外国における入国審査はできるだけ簡易化したい。APEC・ビジネス・トラベル・カード(ABTC)は、その入国審査の時間を大幅に短縮できるトラベルカードとして多くのビジネスマンが活用しています。
本日は、APEC・ビジネス・トラベル・カード(ABTC)の特徴と申請方法について解説します。
APEC・ビジネス・トラベル・カード(ABTC)とは、APEC域内を頻繁に訪れる出張者の移動を円滑にするため、外務省が発行する特別なカードです。APECカードを保有している場合、ビザなしで入国審査を受けることができます。また、入国審査時、ABTC専用レーンを利用するなどのメリットもあります。
※事前に各国・地域当局の承認を得る必要があります。
APEC・ビジネス・トラベル・カード(ABTC)は、APEC域内の出張が多いビジネスパーソンにとって、以下のようなメリットがあります。
入国にあたって査証(ビザ)が必要とされる国であっても、査証(ビザ)が免除されるため、出張前の煩雑な査証(ビザ)の手続きを行う必要がありません。
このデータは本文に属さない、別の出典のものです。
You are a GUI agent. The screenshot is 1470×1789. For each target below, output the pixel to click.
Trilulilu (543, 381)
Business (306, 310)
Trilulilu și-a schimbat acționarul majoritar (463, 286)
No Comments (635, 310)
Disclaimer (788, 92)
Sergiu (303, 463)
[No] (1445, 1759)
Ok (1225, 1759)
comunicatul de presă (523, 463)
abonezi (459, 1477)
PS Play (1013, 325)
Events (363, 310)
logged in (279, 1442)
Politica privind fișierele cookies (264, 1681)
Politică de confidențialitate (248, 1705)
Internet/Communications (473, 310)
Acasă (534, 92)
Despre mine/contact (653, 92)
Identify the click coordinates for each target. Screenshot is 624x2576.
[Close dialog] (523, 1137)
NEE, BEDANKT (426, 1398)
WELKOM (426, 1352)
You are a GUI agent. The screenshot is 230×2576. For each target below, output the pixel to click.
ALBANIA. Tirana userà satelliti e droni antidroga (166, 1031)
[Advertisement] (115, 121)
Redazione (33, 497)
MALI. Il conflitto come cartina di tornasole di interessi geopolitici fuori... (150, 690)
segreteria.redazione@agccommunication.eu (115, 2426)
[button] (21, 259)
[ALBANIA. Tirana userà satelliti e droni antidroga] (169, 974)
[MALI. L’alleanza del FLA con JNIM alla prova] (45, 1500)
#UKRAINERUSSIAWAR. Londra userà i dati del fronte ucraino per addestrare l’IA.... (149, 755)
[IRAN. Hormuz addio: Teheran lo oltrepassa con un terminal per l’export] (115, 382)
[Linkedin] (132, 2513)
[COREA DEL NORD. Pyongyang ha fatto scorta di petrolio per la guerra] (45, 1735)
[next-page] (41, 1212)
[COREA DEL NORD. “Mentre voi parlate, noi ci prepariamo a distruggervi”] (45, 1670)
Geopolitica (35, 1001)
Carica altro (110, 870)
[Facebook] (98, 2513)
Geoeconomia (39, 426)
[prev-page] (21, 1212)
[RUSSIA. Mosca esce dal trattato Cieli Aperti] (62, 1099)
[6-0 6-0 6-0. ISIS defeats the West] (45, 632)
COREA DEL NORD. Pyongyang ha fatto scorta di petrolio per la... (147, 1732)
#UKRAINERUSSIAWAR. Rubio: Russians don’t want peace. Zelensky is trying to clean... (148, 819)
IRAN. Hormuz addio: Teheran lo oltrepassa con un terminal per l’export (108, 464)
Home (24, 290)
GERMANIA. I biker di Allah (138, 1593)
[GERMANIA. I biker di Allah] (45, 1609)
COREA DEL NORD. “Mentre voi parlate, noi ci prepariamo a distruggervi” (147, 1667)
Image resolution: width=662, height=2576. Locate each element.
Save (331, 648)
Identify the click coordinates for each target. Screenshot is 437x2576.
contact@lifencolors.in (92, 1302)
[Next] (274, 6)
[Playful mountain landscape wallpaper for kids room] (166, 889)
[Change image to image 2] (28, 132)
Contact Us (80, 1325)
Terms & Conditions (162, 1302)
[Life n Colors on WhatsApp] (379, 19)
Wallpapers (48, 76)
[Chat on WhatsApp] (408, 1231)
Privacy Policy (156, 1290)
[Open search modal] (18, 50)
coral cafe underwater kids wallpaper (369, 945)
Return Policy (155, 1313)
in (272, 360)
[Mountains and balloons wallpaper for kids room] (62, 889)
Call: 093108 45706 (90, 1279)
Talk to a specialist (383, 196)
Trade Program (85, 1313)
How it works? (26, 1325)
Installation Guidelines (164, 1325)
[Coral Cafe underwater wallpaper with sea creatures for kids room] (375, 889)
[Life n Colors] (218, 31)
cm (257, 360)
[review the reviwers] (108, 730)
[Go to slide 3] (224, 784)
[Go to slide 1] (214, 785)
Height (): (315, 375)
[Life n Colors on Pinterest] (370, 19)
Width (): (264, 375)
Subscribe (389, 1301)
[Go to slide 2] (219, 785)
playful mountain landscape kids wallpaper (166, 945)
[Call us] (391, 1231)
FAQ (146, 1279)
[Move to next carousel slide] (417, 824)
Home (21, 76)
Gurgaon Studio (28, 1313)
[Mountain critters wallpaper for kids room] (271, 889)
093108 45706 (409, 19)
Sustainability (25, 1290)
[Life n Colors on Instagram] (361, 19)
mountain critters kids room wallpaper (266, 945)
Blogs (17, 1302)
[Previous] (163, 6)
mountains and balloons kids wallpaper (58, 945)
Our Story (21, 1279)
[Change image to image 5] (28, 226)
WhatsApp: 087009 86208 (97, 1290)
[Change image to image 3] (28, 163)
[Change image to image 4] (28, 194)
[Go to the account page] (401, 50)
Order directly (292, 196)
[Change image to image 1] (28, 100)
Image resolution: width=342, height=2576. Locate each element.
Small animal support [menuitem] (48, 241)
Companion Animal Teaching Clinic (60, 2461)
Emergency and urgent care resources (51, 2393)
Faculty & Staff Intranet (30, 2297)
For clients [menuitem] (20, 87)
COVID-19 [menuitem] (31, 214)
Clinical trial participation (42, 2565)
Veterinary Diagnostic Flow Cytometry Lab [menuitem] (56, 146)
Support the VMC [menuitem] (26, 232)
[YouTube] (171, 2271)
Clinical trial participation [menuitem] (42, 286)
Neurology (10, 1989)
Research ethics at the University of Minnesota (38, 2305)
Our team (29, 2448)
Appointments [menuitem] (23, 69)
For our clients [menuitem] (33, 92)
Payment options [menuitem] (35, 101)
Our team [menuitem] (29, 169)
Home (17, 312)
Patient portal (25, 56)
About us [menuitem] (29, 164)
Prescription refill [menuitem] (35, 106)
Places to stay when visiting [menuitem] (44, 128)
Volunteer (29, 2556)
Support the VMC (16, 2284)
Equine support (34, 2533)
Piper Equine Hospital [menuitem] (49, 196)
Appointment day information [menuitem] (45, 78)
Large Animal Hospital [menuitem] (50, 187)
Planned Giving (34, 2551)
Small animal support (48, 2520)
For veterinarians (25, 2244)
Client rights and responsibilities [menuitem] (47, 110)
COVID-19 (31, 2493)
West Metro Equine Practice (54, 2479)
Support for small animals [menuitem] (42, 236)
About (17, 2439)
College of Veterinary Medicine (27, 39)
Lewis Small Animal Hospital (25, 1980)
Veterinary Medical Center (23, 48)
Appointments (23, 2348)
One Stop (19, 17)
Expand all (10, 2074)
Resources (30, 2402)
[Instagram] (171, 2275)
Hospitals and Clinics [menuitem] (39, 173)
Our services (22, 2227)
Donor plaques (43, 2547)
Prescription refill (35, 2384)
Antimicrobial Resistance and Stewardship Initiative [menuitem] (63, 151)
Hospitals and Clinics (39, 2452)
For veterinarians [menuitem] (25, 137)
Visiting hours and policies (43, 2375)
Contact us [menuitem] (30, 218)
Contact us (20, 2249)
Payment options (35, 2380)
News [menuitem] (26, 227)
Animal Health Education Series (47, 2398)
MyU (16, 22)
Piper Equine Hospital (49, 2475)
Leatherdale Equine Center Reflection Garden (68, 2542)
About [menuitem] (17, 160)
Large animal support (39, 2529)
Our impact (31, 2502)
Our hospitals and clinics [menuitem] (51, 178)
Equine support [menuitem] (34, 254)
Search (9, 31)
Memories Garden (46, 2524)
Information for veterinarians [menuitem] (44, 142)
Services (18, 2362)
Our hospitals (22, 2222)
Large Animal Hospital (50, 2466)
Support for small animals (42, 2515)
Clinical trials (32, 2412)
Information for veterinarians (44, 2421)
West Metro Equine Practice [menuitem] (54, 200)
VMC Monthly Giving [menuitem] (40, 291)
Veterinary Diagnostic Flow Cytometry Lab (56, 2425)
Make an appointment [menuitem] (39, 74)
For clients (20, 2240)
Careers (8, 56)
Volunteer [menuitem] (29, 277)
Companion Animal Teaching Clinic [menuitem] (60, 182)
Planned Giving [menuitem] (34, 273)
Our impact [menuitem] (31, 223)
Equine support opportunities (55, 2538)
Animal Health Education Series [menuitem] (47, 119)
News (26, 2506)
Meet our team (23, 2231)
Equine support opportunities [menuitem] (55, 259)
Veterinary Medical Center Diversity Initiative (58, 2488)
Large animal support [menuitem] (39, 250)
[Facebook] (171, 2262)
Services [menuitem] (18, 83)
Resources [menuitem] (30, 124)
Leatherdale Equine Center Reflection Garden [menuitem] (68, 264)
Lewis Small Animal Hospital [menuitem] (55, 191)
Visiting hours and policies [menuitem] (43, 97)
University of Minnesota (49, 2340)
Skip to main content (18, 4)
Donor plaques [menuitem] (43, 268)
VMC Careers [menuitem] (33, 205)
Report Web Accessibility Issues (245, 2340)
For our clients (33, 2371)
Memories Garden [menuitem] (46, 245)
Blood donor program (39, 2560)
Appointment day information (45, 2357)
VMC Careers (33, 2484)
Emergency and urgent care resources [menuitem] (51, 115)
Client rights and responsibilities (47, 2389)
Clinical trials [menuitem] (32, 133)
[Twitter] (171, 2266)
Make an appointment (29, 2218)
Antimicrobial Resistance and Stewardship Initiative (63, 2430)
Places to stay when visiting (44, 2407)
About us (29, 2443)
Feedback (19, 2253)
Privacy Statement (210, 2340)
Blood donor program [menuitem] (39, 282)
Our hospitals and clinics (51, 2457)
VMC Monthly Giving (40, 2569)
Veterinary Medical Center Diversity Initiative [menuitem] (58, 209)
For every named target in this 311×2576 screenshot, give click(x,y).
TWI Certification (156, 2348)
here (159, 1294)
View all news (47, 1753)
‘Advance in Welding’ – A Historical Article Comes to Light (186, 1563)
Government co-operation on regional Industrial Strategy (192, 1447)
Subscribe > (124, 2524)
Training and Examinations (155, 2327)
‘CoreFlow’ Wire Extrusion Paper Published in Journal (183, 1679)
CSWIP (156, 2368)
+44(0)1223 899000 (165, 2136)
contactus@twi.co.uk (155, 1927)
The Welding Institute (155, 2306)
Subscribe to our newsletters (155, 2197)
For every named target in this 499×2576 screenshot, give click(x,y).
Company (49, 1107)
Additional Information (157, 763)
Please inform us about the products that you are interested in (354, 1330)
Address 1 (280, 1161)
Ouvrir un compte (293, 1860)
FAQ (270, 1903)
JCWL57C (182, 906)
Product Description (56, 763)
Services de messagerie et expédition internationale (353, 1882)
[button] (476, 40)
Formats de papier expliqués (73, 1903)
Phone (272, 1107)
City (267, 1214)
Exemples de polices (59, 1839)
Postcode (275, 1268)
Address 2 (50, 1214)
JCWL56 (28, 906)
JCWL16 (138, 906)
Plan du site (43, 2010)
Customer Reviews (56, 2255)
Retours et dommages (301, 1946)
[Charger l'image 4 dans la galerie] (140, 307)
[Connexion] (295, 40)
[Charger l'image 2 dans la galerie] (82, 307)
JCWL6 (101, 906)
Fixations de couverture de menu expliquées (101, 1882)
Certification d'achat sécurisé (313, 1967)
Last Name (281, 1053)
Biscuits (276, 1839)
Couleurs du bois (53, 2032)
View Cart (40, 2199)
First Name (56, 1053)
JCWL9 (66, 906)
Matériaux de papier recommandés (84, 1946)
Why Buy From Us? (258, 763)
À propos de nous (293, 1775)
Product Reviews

例えば、ベトナムでは30日以内に再入国する場合は、査証(ビザ)が必要になりますが、APECカードを保有している場合は、査証(ビザ)が免除になります。
APECカードを保有している場合、イミグレーションの際にABTC専用レーン(入国審査ブース)を利用することができます。アジア諸国では入国審査の窓口が混雑しているケースがあるため、円滑な審査が受けられる点はメリットといえます。
APEC・ビジネス・トラベル・カード(ABTC)保有者は、商用で短期訪問することを事前に承認をもらうため、カードを見せると、入国審査官も商用目的での訪問であることを直ぐに理解してくれます。そのため、執拗に質問されるなど、入国にあたってのトラブルを回避することが可能です。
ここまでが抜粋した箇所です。